Złapał mocno za jego szyje i namiętnie pocałował. Nie dał mu zrobić nic i w nie długim czasie pogłębił pocałunek.
Kiedy chciał się odsunąć, by złapać dech pozwolił mu na to. Ni stąd ni z owąd podniósł wzrok i przycisnął swoje usta delikatne do jego warg. Całował go czule. Nagle sam nie wiedząc co robił z powodu natłoku myśli dotknął lekko dłonią jego szyi. Stali tak złączeni pożądaniem. Żaden ze ślizgonów nie chciał tego zakończyć. Ich ciała co rusz stawały się sobie bliższe. Usta delikatnie współgrały ze sobą jakby były do tego stworzone. I tak nagle z ich myśli odeszły wszelkie problemy czy zmartwienia.
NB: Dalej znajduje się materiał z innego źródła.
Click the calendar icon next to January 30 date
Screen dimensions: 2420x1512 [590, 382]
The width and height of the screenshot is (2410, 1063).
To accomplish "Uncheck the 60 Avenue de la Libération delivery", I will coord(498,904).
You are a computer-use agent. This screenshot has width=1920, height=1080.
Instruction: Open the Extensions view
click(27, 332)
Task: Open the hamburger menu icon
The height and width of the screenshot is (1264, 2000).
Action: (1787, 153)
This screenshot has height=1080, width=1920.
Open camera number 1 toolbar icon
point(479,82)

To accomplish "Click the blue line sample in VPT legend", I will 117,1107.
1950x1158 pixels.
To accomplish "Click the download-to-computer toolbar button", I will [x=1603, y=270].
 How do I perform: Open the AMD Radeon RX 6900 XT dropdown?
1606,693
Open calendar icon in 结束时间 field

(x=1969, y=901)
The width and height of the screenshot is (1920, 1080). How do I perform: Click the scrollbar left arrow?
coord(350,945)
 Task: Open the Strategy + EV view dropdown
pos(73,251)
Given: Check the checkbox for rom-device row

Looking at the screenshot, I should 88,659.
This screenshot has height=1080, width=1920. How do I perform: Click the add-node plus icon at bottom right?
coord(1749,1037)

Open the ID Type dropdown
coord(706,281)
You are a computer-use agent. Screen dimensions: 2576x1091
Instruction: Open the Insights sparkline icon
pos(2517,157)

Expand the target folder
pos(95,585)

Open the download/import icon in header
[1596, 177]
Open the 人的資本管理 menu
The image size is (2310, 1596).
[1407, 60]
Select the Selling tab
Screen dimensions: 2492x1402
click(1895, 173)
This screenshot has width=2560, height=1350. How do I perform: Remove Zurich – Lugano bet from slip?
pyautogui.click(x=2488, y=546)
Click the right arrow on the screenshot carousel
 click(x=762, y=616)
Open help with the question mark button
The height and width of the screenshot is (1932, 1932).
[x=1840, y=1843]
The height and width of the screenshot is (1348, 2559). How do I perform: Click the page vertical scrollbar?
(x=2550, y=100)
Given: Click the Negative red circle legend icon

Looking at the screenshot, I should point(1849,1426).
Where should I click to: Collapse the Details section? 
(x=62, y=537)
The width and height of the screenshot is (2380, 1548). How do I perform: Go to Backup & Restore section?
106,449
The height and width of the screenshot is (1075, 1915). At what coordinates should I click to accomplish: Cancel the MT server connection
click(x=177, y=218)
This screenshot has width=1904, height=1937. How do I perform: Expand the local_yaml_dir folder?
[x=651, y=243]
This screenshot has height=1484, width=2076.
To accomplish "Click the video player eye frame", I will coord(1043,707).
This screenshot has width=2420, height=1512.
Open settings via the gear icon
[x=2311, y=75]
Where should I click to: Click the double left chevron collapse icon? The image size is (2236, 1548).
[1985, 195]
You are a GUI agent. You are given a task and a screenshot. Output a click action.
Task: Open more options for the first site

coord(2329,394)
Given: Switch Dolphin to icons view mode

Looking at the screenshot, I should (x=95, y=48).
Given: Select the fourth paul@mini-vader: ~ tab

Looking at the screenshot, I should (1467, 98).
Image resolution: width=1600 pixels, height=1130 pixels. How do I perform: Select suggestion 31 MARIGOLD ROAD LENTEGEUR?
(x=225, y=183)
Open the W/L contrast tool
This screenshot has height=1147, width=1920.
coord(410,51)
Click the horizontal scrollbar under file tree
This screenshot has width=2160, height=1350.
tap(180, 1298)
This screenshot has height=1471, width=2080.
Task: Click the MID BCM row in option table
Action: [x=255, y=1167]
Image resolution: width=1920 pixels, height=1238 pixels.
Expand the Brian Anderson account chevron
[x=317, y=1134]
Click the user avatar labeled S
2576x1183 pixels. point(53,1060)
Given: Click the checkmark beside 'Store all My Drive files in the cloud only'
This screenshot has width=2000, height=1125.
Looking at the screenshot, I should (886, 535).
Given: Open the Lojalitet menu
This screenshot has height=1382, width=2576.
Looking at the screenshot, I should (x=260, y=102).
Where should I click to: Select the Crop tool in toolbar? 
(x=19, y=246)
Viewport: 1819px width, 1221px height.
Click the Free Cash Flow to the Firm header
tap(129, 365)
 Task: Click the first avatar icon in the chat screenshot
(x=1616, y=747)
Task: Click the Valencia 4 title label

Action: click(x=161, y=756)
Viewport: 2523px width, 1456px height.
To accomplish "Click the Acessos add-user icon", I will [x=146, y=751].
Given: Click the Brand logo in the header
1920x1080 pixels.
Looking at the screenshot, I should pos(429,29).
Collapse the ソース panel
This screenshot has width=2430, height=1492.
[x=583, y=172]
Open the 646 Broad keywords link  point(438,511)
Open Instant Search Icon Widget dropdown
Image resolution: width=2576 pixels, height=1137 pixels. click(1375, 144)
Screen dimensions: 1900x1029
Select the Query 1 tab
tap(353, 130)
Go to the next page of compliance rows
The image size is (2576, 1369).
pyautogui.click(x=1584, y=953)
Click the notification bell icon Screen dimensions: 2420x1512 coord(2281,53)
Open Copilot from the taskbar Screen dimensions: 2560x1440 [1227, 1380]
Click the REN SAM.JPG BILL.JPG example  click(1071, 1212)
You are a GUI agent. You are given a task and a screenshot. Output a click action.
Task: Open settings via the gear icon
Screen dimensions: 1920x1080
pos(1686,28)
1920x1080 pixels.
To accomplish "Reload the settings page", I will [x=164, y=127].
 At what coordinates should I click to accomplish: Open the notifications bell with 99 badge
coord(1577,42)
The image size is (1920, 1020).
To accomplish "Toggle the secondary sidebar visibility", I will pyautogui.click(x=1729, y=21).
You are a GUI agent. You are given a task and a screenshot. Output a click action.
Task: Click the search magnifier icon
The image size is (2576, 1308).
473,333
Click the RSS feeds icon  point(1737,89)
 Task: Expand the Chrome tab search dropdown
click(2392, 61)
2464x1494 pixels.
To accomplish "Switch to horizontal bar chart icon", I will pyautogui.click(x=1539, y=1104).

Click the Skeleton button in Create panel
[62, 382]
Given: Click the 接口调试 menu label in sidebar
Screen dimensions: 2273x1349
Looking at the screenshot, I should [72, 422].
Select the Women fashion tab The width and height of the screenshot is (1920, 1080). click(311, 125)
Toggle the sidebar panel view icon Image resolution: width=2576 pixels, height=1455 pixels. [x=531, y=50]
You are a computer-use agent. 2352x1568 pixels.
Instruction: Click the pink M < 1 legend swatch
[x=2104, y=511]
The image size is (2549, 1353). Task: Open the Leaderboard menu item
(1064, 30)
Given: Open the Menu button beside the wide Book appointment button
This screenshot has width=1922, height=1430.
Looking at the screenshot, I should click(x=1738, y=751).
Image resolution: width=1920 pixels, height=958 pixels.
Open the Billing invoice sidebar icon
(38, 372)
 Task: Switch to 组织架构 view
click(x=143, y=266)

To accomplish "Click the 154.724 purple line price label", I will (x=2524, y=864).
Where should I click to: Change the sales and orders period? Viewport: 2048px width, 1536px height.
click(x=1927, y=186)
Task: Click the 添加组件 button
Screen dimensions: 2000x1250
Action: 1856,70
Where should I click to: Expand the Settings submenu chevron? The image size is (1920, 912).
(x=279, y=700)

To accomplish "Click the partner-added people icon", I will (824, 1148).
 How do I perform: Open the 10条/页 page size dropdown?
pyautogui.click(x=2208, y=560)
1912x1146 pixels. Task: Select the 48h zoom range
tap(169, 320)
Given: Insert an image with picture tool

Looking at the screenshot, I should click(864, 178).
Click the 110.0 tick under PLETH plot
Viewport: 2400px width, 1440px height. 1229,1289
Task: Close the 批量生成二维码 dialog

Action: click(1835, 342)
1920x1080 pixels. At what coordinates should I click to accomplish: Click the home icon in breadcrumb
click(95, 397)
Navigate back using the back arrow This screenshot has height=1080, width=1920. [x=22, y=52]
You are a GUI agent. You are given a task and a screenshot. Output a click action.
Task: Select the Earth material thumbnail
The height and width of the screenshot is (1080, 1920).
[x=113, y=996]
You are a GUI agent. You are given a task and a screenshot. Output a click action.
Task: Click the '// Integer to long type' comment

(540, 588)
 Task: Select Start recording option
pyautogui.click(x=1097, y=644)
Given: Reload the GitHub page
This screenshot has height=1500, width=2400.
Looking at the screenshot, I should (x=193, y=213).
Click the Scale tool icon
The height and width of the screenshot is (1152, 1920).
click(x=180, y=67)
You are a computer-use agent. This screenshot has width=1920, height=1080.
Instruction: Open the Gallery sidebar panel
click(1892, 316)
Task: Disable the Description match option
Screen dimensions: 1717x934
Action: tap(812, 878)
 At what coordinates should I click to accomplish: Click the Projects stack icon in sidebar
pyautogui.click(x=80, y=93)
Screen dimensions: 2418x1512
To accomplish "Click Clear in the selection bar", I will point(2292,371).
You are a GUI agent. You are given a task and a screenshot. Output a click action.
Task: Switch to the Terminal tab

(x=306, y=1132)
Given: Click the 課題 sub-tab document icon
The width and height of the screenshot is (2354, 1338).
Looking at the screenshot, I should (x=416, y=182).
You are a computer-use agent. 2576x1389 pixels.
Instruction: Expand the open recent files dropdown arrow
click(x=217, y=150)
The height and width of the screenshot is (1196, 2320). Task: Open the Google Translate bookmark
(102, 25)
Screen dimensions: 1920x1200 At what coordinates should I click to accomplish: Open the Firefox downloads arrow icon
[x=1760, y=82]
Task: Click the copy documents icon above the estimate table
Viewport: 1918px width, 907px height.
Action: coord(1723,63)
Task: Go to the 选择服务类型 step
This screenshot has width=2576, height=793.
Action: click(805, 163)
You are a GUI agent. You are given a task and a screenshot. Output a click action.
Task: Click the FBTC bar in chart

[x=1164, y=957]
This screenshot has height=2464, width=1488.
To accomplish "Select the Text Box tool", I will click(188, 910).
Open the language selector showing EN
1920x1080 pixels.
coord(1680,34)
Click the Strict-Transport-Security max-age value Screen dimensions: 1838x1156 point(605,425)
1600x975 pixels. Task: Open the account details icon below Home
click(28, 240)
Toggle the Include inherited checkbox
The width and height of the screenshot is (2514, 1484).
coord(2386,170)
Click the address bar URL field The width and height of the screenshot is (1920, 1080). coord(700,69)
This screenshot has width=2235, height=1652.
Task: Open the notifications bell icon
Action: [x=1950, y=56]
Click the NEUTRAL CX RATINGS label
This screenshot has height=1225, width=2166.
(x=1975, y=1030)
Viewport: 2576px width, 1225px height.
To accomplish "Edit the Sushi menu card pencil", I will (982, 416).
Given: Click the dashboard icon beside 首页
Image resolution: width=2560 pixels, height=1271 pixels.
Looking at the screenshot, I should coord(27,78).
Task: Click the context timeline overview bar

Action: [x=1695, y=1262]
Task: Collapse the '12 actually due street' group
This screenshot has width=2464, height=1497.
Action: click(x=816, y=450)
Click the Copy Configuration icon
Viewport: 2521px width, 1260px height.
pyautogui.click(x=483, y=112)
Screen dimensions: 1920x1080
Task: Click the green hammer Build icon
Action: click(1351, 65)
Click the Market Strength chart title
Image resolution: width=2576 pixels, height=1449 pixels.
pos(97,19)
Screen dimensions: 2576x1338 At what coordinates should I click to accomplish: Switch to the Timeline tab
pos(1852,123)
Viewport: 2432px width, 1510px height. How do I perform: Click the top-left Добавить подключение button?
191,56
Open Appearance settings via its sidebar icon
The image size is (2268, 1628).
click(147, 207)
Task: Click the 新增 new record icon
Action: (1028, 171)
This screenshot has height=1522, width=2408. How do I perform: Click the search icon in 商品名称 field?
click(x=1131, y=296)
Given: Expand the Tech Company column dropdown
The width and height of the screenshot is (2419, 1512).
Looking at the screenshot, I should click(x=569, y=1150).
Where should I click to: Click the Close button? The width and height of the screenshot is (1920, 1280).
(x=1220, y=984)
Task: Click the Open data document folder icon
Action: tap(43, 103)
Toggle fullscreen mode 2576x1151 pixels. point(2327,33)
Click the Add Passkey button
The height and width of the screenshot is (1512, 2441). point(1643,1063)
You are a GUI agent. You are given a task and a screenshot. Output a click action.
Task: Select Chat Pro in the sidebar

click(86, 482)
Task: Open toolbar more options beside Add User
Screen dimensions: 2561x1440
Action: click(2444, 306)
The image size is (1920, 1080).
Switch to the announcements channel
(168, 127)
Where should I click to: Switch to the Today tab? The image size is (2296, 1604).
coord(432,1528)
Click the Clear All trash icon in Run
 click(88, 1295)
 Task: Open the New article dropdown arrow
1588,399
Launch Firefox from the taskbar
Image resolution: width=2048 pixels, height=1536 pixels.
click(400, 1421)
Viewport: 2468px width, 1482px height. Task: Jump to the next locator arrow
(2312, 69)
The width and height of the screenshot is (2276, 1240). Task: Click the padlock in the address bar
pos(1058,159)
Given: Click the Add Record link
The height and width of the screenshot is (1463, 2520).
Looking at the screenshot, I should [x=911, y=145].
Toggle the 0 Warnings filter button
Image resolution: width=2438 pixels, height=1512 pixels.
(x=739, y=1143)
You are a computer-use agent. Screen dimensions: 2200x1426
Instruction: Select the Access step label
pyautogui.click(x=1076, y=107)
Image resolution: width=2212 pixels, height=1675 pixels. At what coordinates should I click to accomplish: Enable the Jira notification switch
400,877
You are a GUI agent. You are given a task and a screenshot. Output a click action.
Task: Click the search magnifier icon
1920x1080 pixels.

Pozostało tylko przyjemne uczucie którego jeszcze nie rozumieli. Uczucie, które nazywają miłością...
Jak bardzo byłem naiwny...
Po kilku minutach wyszli na brzeg. Ustalili, że blondyn pójdzie do domu i weźmie im suche ubrania na przebranie. Wstał i tak, jak obiecał poszedł w stronę Malfoy Manor. Levi został przy jeziorze i bawił się w nim dłonią. Cały czas myślał o tym co działo się jeszcze kilka minut temu... Draco odszedł dalej. Uśmiechał się pod nosem po tym co się wydarzyło. Nie spodziewał się tego co miało za chwile nastąpić. To były sekundy nieuwagi. Zauważył różdżkę skierowaną w swoją stronę i usłyszał cichy szept.
— Silencio. — wypowiedział zaklęcie, a Malfoy stracił zdolność mówienia. Spojrzał na osobę przed sobą. Te bliznę w kształcie pioruna rozpoznałby każdy. Stał przed „zaginionym" wybrańcem.
Miał sięgać po różdżkę, ale usłyszał kolejne zaklęcie. Był na siebie zły za brak ostrożności, ale było po fakcie. Paralisys go ugodziło i padł bezwłasnowolnie na ziemię. Spojrzał jeszcze raz w górę i usłyszał czyjeś kroki. Ron zabrał mu różdżkę i schował do swojej kieszeni. Harry zatkał sobie nos i wypił eliksir dwoma wielkimi łykami. Smakował, jak rozgotowana kapusta. Nagle wnętrzności skręciły mu się, jakby połknął żywe węże. Zgiął się wpół, oczekując ataku mdłości, ale zamiast nich poczuł przebiegającą od żołądka po czubki palców rąk i nóg falę ostrego, piekącego bólu. Zaraz potem coś strasznego powaliło go na kolana... jakby skóra na całym ciele roztopiła się, jak gorący wosk. Spojrzał na ślizgona i uśmiechnął się do swojego przyjaciela.
„Dziwnie patrzeć na samego siebie...".